Your volunteers are essential to your brand’s success
For most Nonprofit Organizations and their Directors, resources always seem scarce. Regardless of your size or budget, there never seems to be enough hands on deck to keep things running at optimum efficiency. And since the budget is always tight and there’s a constant reliance on donor support, everyone tends to wear many hats at one time just to keep all the bases covered. And obviously, hiring additional staff isn’t always an option. For all of those reasons, hardly any Nonprofit Organizations could operate without the assistance of volunteers.
Volunteers offer your business a much-needed layer of additional support from a population that actually wants to be present. These are enthusiastic members of the community who want you to succeed — offering time, heart, and muscle to fulfill delegated tasks. So how do you cultivate and maintain an effective, savvy team? Here are 5 Tips for Creating Better Volunteers:
1. Recruit Right
Recruit your volunteers the same way you’d recruit paid staff. Set standards for the type of people who will represent you best and create an “ideal volunteer abstract” to outline expectations. This will serve as an internal document to which you can refer again and again, but it can also be converted into a job description and recruitment tool. Be realistic about the time commitments you’re expecting and the roles your volunteers will play. Most importantly, tell them what they’ll be getting out of it. Give them a reason to come aboard. It’s all about communicating an honest description so they can easily identify whether or not they align with your mission.
2. Know Their Intentions
There are several different kinds of volunteers:
- Those looking to build a resume.
- Those looking to fulfill a community service obligation.
- Those looking to do something fulfilling with his/her time.
- Those looking to make friends and build his/her social circle.
- Those who deeply connect with your mission and want to serve you.

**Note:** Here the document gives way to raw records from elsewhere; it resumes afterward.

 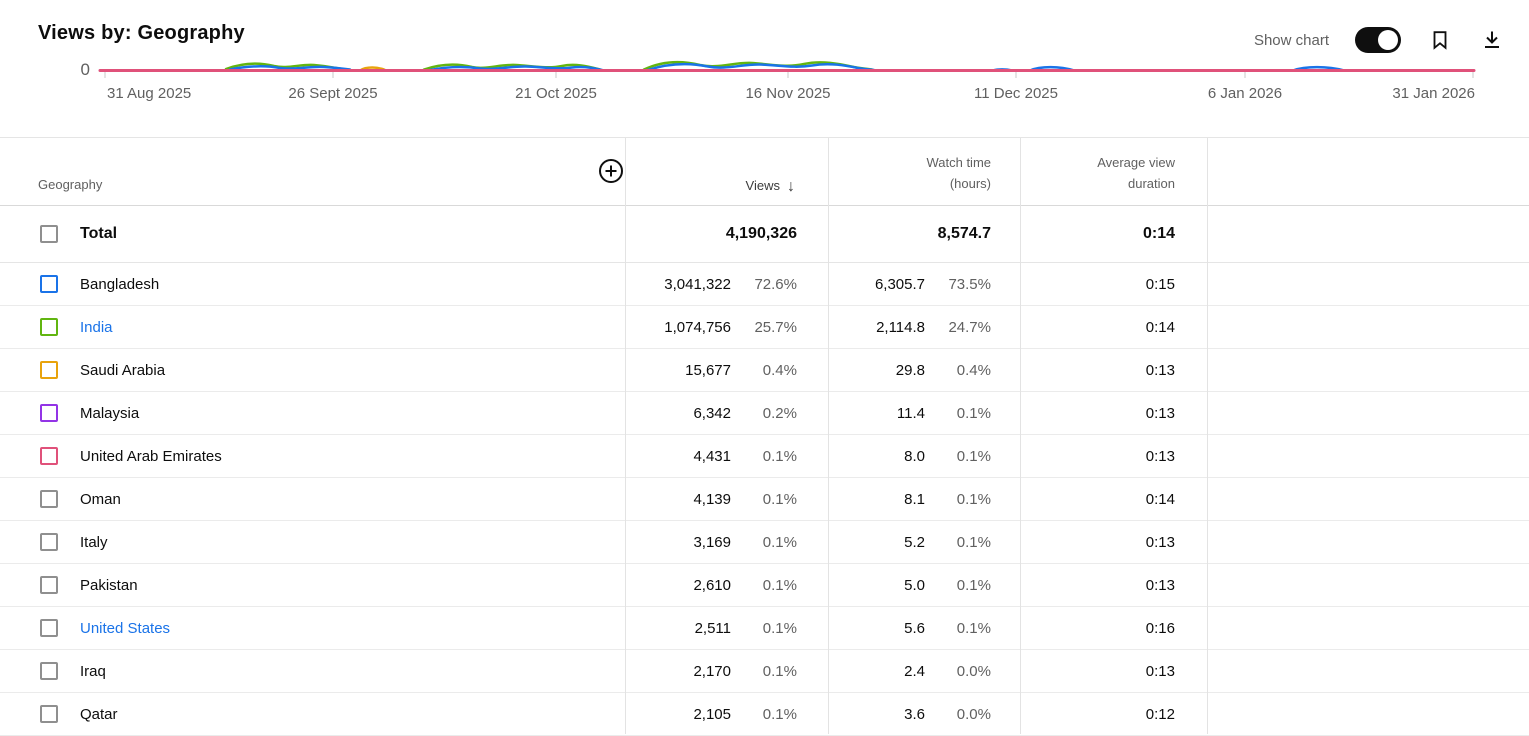 I want to click on views-value: 2,170, so click(x=712, y=671).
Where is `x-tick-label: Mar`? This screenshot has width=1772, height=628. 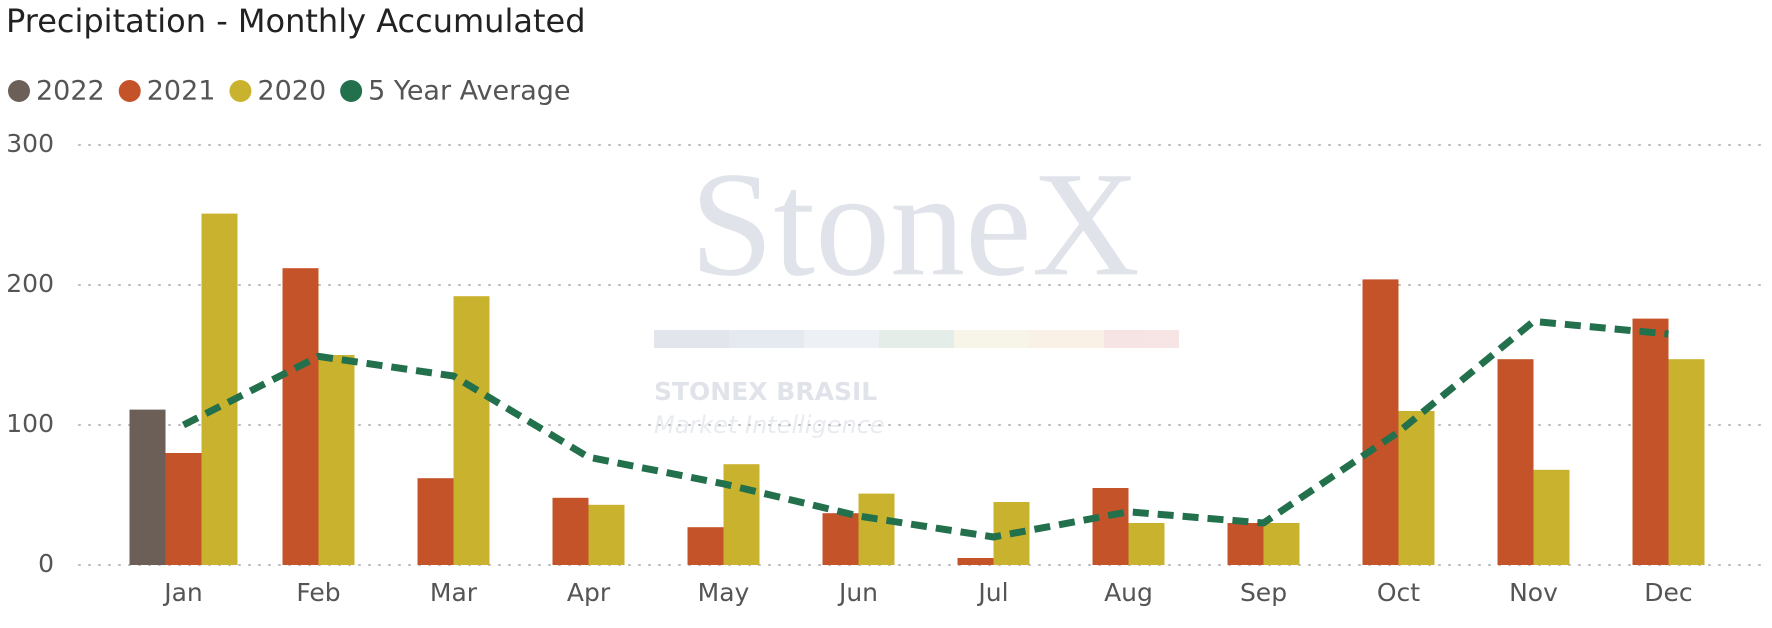
x-tick-label: Mar is located at coordinates (454, 592).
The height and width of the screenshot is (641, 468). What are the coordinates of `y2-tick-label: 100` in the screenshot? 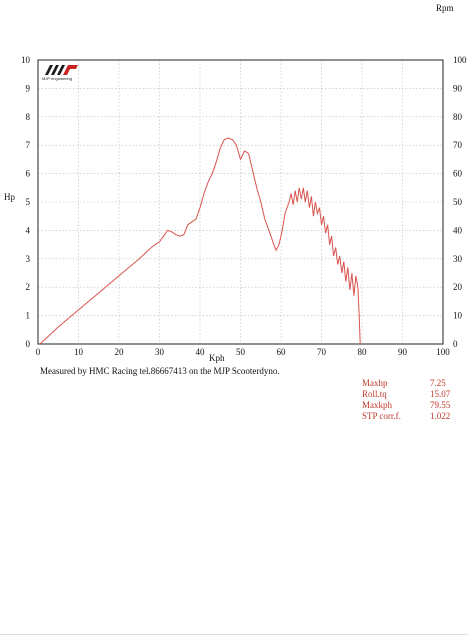 It's located at (460, 60).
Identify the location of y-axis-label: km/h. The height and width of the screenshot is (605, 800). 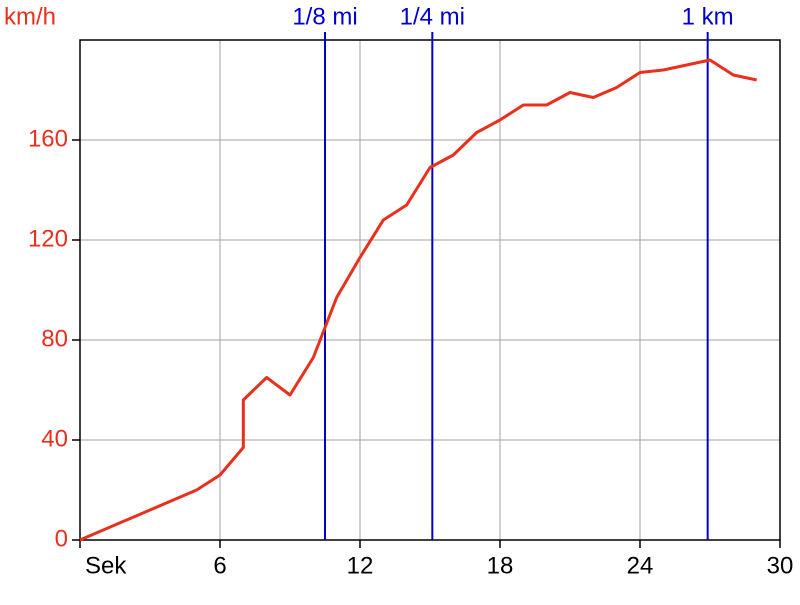
(30, 16).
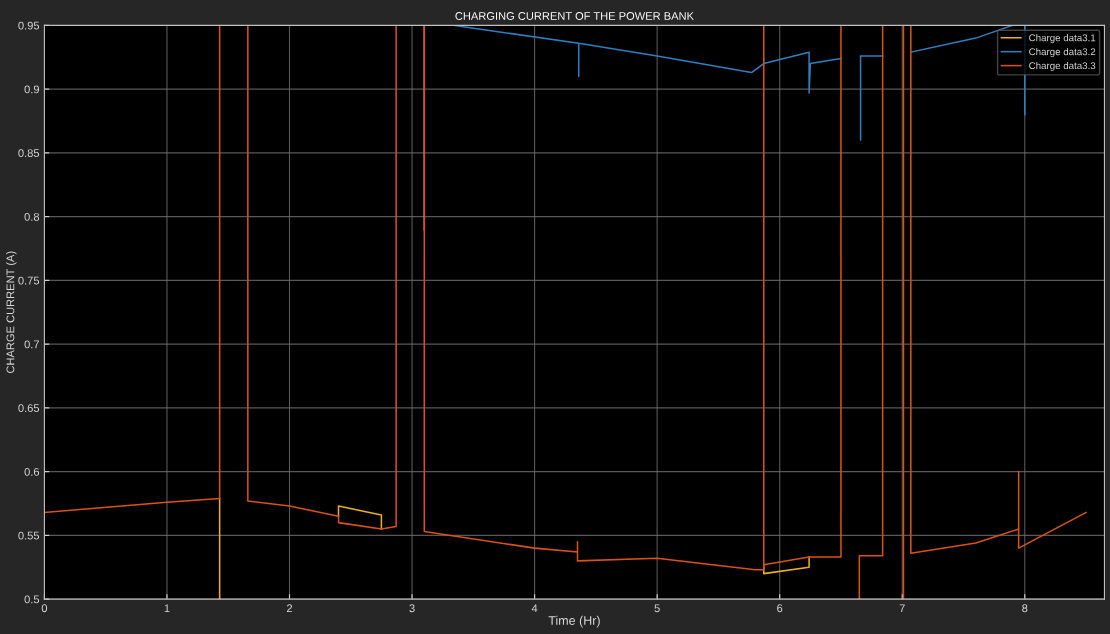  What do you see at coordinates (534, 608) in the screenshot?
I see `x-tick-label: 4` at bounding box center [534, 608].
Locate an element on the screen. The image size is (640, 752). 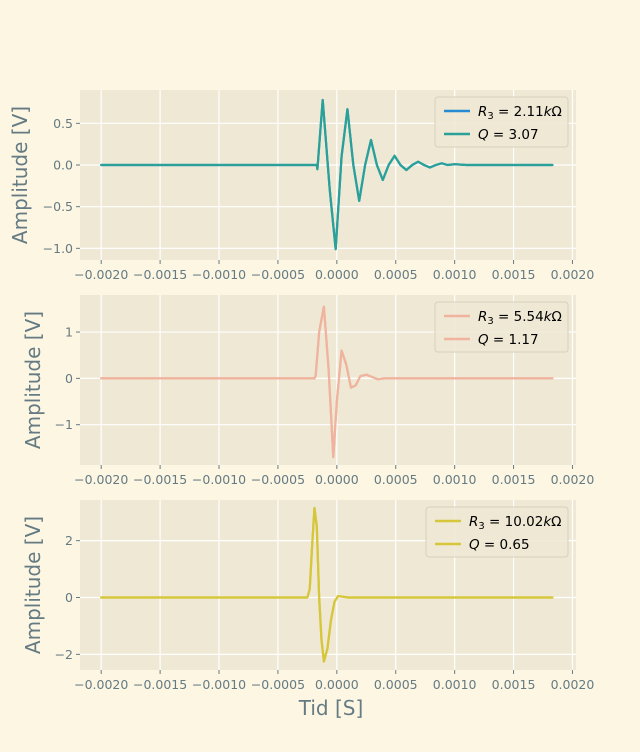
y-tick-label: 0.5 is located at coordinates (63, 124).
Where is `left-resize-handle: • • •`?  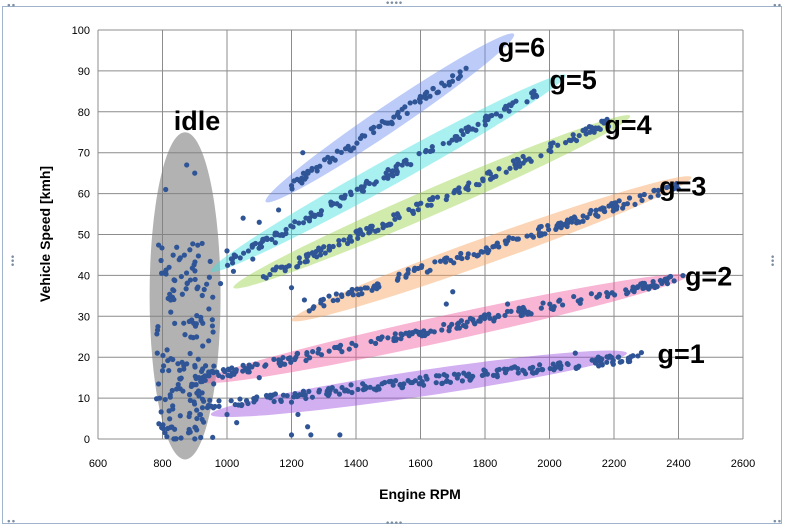 left-resize-handle: • • • is located at coordinates (12, 262).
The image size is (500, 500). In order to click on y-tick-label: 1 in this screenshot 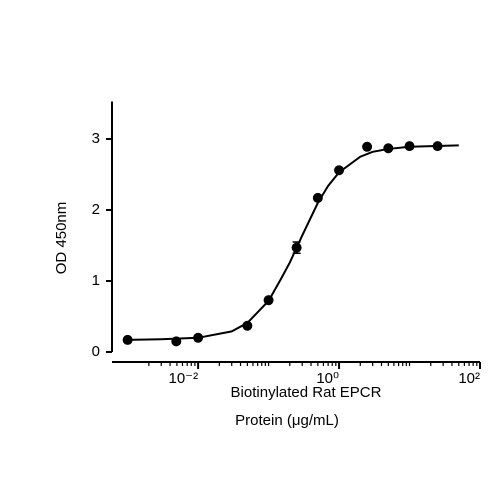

It’s nearly impossible to know exactly why each person is there, and it’s unfair to assume anyone’s intentions. But each one of your volunteer subgroups is going to have different needs and speak a different language. They’re all invested in your organization for a number of reasons, so figure out what they know and teach them what they need to know.
3. Communicate Value
At one time or another, we’ve discussed addressing specific segments of your audience — stakeholders, physicians, donors, patients, the people you’re benefiting, your community, the media — but your volunteers are another key segment you can’t ignore. There’s a system of messaging you have to develop just for them — talking in a language that will resonate and influence them to act. Speak to your volunteers like they are paid, hired members of your team — encouraging them to take ownership in their own stakes in your success. Because once they’ve joined you, they do have a stake.
4. Bring Them In Closer
Most volunteers have no idea what they should be doing at any given time. That’s not an insult, it’s just the reality that comes from having a group of people with abstract rolls. So it’s your responsibility to keep them accurately informed and focused on completing consecutive goals. Your volunteers need to truly believe in what you’re doing and disseminate information in a way that communicates a compelling mission. Because the success of your organization depends on buy-in from the public, but you can’t establish that without buy-in from within. And the best way to benefit from your volunteers is to integrate them into your brand. Bring them in a little closer and empower them to take up a torch on your behalf.
5. Arm Them With Information
Volunteers are already on your side, so it’s just a matter of giving them the right tools and training. So that’s exactly what you should do. Facilitate message training and media relations tactics. Teach them how to use social media to advocate for the organization and attract more supporters — maximizing their social media usage for the good of the organization. Present them with fundraising tools like presentations, pledge cards, and marketing materials. Make them extensions of the brand, armed with the right messages.
Volunteers can help you handle the day-to-day details of publicity and fundraising while you and your board focus on big-picture objectives. Because your organization needs a multi-dimensional approach to success with the help of leaders and men and women who just want to help.